EmonTv V3 voltage output

I have been trying to use my emonTx V3 to trigger an SSR. The 3.3v output is not enough, so I thought I'd just use the 5v output. However, when I take a reading this actually gives about 3v.

The emonTx V3 is powered by the standard 9v AC adaptor from the online shop (jumper JP2 closed). I unplugged all CTs and temperature probes and still I onll get 3v from the 5v terminal.

Is there a problem with my emonTx V3, or is this something that is know to be a problem?

As a test I plugged in a 5v USB input in addition to the AC adaptor. If I do this the 5v terminal block now actually reads 5v. However, it would be nice to be getting the correct voltage without needing an additional power source (as this is one new feature of the V3)

Robert Wall's picture

Re: EmonTv V3 voltage output

As I more-or-less inferred in my PM to you, 3.3 V is the correct voltage for the supply to the processor. I've recently added a paragraph to the Building Blocks page "Sources of error..." where I calculate that the 3.3 V rail should be within approx. 1% of that nominal value. As far as I'm aware, 5 V has never been the normal operating voltage for any of the emonTx range, because that exceeds the voltage rating of the RFM12B radio module.

AllenConquest's picture

Re: EmonTv V3 voltage output

But in the diagram for the emonTx V3 here http://wiki.openenergymonitor.org/index.php?title=File:EmonTx_V3.2_Labelled_Ports.jpg it shows pin 1 on the break-out terminals as having 5v. 

I'm guessing my answer is here http://wiki.openenergymonitor.org/index.php?title=EmonTx_V3#Optical_Pulse_Counting, where is states that pin 1 is 5v if connected to a USB power supply?

Robert Wall's picture

Re: EmonTv V3 voltage output

In the V2, the dc input is regulated down to 3.3 V for the processor and RFM12B. If you use the USB input, the 5 V rail is available on-board but you can't use it directly in conjunction with an output pin of the processor (see Fig. 13.1 of the Atmel data sheet for why, the input protection diodes get in the way) - you need to interpose a transistor driver or similar. The processor has always worked at 3.3 V.

The V3 is pretty much the same, except that two regulators are used to obtain the 3.3 V rail. One is used if the 5 V USB or batteries are the power source, the other if the ac adapter is the power source. There isn't a 5 V rail available if the ac adapter is the power source in use, and I think I'm right in saying there was never any intention to make one available. The schematics on Solderpad tell all.

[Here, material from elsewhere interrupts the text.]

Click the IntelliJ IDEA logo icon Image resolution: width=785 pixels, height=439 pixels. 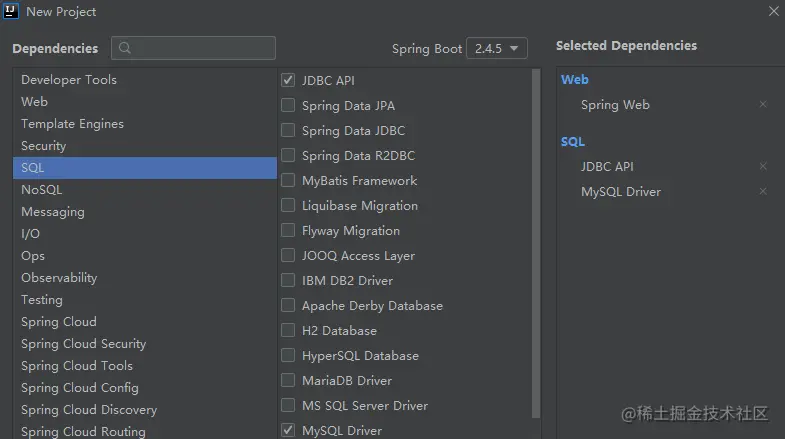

If you have an external dc supply available - at any voltage - then with the V3 that option of a driver transistor is open to you too. Bear in mind there's a difference between inputs and outputs, you can divide down a voltage to present it to a lower voltage input, or you can feed current and limit it to a safe value. You can't do that when the pin is configured as an output.